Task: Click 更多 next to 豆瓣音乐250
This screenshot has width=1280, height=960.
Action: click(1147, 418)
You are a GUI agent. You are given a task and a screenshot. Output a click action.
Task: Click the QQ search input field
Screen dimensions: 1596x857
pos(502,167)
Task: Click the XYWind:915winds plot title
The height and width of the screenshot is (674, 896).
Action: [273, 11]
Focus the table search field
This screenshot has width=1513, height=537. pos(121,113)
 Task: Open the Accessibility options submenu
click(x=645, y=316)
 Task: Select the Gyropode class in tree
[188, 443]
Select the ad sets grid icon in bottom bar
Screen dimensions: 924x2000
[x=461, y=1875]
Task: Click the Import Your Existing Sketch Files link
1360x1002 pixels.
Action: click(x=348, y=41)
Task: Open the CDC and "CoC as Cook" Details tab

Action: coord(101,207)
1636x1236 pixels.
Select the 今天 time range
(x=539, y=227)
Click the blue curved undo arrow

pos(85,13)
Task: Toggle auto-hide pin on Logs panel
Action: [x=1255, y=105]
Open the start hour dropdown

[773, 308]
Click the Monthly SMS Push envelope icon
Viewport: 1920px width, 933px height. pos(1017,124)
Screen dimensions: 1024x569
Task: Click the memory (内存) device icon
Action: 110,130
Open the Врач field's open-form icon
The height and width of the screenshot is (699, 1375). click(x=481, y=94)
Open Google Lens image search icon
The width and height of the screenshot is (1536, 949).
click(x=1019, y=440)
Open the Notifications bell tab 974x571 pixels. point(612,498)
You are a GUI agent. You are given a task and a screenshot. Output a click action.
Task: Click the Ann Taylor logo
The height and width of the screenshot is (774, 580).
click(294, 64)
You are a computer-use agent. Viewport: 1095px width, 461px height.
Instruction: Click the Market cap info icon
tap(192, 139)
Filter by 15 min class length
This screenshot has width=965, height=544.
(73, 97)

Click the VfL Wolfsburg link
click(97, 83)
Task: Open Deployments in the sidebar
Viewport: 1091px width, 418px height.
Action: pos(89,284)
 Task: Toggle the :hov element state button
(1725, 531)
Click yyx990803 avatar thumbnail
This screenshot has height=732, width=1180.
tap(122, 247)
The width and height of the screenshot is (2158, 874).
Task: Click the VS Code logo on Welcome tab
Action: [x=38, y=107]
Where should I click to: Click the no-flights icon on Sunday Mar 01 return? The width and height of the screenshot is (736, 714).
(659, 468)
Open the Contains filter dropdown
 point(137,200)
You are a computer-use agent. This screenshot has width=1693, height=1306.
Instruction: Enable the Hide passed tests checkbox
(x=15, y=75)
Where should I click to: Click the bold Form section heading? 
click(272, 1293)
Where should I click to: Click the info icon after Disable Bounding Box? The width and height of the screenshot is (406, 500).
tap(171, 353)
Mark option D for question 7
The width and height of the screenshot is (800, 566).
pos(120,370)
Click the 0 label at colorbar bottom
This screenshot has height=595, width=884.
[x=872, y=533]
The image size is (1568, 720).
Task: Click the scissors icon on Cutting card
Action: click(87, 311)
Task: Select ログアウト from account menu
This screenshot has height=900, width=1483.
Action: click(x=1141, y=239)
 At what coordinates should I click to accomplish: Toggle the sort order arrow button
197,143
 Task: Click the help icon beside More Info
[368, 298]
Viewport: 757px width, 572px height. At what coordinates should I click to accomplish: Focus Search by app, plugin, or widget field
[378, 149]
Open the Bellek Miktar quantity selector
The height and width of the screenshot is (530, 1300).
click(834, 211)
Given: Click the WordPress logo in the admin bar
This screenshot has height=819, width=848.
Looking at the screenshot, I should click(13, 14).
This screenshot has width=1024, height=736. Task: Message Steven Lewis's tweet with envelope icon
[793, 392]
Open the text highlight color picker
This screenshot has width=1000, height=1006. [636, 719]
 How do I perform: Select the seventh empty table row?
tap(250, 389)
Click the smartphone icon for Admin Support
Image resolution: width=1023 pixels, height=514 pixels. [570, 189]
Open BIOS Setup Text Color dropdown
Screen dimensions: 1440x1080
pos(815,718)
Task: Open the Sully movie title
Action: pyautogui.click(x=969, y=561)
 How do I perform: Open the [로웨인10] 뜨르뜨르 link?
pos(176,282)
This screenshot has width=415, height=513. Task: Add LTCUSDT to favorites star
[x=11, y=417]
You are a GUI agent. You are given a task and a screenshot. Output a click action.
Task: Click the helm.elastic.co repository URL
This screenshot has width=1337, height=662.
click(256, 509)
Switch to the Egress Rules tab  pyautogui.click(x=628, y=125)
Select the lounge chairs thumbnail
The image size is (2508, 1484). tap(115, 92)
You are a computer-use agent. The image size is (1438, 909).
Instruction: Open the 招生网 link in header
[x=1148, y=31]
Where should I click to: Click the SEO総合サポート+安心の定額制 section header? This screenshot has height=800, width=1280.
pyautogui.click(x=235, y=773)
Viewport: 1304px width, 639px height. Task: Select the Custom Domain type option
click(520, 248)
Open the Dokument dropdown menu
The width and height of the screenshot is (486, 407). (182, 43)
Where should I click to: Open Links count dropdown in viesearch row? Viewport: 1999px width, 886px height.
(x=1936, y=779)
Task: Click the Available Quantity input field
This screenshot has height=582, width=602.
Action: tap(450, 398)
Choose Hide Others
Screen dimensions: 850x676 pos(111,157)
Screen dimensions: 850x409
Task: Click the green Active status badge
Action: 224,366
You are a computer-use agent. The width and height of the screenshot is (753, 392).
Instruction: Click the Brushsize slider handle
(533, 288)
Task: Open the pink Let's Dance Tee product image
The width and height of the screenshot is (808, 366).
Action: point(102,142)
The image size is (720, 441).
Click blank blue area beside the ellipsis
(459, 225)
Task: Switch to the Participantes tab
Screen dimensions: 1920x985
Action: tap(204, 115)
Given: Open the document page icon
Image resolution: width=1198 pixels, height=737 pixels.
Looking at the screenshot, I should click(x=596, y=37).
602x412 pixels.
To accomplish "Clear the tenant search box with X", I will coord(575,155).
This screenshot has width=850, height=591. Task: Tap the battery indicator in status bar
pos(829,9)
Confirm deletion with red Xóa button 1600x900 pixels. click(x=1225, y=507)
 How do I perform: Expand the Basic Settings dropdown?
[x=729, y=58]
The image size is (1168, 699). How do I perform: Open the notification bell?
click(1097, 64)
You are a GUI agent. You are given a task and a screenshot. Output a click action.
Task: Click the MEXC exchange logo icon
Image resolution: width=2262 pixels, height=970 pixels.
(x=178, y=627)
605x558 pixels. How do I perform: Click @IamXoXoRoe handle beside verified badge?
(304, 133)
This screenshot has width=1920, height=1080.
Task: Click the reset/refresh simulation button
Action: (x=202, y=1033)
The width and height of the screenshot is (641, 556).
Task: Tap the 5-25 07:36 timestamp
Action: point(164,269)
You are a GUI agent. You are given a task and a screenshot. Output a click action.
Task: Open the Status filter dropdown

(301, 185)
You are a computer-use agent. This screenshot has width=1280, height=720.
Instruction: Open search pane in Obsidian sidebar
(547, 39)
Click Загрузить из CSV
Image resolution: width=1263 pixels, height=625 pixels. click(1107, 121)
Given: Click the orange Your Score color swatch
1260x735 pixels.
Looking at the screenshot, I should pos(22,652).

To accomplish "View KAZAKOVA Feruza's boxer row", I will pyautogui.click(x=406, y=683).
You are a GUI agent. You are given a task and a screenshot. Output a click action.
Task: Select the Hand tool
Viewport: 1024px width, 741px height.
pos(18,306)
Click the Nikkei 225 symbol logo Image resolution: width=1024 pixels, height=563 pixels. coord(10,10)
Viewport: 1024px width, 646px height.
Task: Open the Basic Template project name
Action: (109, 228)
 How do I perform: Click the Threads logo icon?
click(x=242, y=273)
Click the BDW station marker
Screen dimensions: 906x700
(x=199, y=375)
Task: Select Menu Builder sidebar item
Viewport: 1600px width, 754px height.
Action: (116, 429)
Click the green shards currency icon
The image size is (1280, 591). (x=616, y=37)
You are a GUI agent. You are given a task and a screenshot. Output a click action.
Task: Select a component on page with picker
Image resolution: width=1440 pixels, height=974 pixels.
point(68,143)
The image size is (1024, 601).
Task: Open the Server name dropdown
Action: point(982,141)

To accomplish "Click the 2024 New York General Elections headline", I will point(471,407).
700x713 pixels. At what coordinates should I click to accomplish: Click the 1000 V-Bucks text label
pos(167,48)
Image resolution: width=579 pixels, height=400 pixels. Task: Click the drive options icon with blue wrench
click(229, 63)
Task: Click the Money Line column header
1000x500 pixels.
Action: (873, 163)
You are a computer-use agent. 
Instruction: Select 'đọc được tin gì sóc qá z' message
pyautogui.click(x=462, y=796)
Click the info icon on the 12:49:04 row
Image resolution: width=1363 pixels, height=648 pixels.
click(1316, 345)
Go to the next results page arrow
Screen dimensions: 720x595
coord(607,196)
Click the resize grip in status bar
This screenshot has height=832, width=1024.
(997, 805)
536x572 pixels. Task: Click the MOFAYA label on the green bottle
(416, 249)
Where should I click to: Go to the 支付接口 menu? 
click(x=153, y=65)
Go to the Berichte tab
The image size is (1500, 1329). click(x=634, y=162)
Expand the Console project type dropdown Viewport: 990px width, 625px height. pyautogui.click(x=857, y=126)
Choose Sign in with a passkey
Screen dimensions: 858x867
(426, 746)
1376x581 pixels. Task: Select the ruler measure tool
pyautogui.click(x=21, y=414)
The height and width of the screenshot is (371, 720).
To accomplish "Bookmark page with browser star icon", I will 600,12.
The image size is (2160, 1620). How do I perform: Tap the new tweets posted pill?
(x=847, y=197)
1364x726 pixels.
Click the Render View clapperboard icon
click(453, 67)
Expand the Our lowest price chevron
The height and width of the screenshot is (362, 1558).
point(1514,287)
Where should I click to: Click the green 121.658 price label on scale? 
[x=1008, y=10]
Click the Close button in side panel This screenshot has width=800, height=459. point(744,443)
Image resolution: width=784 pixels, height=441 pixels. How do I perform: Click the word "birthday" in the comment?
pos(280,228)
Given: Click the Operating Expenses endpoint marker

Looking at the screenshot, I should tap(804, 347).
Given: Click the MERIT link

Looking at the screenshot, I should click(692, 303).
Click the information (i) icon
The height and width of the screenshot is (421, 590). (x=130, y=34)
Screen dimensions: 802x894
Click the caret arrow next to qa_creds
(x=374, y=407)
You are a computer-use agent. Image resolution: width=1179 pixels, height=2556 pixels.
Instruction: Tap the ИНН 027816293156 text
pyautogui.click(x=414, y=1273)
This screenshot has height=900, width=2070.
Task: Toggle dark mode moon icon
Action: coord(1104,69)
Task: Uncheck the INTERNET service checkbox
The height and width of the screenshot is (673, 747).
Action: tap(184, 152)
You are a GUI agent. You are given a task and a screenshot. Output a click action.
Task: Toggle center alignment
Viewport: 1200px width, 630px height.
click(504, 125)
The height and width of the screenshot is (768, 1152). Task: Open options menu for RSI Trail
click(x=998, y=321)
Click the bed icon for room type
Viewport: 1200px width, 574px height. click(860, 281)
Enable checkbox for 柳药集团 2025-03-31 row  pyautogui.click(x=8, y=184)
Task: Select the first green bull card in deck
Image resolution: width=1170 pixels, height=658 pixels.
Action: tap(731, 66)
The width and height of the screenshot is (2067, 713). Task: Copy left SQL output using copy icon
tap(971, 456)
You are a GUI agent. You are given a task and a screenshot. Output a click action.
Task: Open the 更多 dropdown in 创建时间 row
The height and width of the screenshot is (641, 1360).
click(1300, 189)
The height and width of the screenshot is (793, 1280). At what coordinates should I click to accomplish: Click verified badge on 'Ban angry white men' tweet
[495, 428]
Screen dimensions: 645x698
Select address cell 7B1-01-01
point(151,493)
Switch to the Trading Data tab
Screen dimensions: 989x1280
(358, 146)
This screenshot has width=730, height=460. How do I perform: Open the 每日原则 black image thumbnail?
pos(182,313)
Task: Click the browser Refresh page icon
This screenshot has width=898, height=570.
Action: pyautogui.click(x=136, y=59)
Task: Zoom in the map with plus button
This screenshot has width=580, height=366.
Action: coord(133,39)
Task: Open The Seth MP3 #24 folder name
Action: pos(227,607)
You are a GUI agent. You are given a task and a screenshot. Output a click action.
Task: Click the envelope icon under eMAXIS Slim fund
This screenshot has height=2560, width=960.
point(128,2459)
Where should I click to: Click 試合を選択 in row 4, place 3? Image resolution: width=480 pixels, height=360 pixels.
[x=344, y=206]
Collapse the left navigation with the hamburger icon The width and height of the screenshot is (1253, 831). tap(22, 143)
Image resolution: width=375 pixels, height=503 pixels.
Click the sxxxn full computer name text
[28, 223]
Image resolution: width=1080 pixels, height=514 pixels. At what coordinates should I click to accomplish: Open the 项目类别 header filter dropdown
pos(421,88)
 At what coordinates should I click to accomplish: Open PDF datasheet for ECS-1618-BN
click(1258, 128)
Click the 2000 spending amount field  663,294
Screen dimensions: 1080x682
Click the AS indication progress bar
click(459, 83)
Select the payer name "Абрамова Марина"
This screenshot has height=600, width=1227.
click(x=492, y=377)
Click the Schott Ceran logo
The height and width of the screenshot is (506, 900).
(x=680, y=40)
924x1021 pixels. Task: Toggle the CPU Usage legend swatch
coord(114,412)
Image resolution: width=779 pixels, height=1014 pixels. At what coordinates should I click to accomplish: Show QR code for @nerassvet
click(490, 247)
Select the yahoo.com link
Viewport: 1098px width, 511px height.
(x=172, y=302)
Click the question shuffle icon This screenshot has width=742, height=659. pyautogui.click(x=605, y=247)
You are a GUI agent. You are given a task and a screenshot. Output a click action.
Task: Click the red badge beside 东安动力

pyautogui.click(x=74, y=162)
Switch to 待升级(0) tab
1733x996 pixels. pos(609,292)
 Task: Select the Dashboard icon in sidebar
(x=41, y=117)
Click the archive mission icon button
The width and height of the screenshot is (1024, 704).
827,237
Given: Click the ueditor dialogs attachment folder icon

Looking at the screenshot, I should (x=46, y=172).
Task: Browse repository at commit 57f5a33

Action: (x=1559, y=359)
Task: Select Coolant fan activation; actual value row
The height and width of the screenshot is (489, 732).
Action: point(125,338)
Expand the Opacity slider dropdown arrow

• **What the exercise asks**
Each line above that includes "input" should be shown.

• **Solution**
Task: Click the QQ search input field
Task: Click the Available Quantity input field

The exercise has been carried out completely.